> [TASK REQUIREMENTS]
[1] Which song titles appear in the passage on Jay & the Techniques below?
[2] According to the passage on Jay & the Techniques, who arranged "Apples, Peaches, Pumpkin Pie"?
[3] Carry the article on Jay & the Techniques further, starting after its final sentence.

> [TEXT PASSAGE]
○ ○ ○
Jay & the Techniques was an American pop group formed in Allentown, Pennsylvania during the mid-1960s. Their song "Apples, Peaches, Pumpkin Pie", released in 1967 on the Smash label, reached the Top 10 on the Billboard Hot 100 chart.

Career
The band was best known for their debut single, "Apples, Peaches, Pumpkin Pie", which was released in 1967 and reached No. 6 in the Billboard Hot 100 chart. The track was arranged by Joe Renzetti, and written by Maurice Irby, Jr. It sold over one million copies, and was awarded a gold disc. Although this song served as the band's primary hit, the group also captured various chart positions with "Keep the Ball Rollin'" (No. 14) and "Strawberry Shortcake". "Keep the Ball Rollin'" also notched up sales in excess of a million copies, to secure a second gold disc for this group. However, its position on the 1960s pop charts declined after "Baby Make Your Own Sweet Music" was released. They made their final effort with the R&B hit, "Number Onderful", but after that, the group disbanded.
○ ○ ○
> [RAW DATA]
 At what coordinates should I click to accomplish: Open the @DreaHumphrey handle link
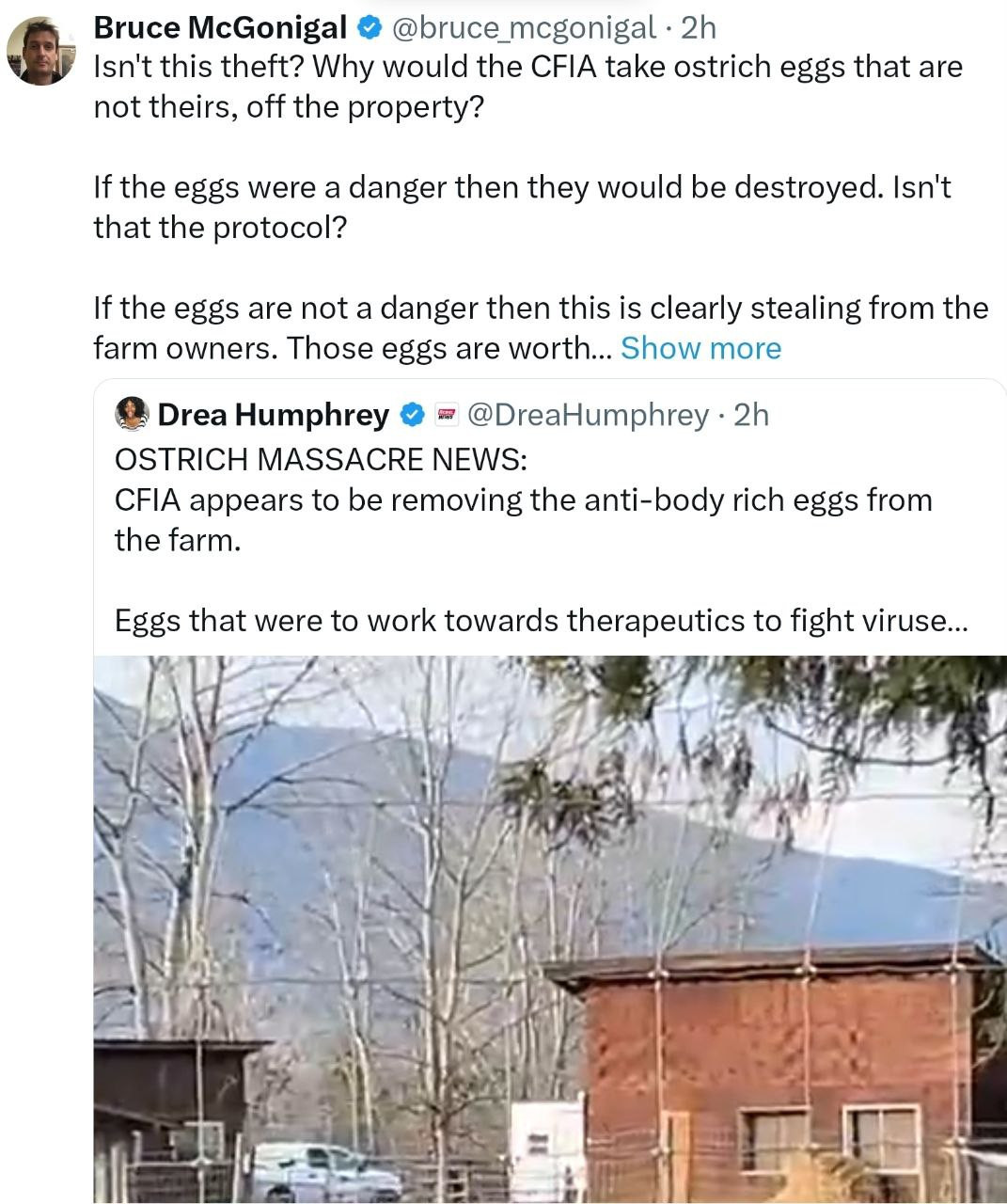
○ ○ ○
> [ANSWERS FOR THE TASKS]
[1] "Apples, Peaches, Pumpkin Pie", "Keep the Ball Rollin'", "Strawberry Shortcake", "Baby Make Your Own Sweet Music" and "Number Onderful"

[2] Joe Renzetti.

[3]
"Apples, Peaches, Pumpkin Pie" and "Baby Make Your Own Sweet Music" (the latter a cover of a single first released in 1967 by Johnny Johnson and the Bandwagon) were both released in the UK by Mercury Records and, whilst neither song charted in the UK, in the early 1970s both songs became dance favourites of the British Northern soul music scene.

In 1996, Mercury Records released a compilation album of the band's hits entitled The Best of Jay & The Techniques.

Original band members
Jay Proctor: Lead vocalist and primary founder of the group
George "Lucky" Lloyd: Second vocalist  
Dante Dancho: Lead guitar
Chuck Crowl: Bass guitar  
Karl Landis (Lippowitsch): Drums (was replaced by Paul Coles, Jr.)
Ronnie Goosley: Saxophone  
Jon Walsh: Trumpet (was replaced by Danny Altieri)

Nick Ashford, Valerie Simpson and Melba Moore often served as backing vocalists.

The band was multiracial, Proctor and George (Lucky) Lloyd being the only African-Americans in the group.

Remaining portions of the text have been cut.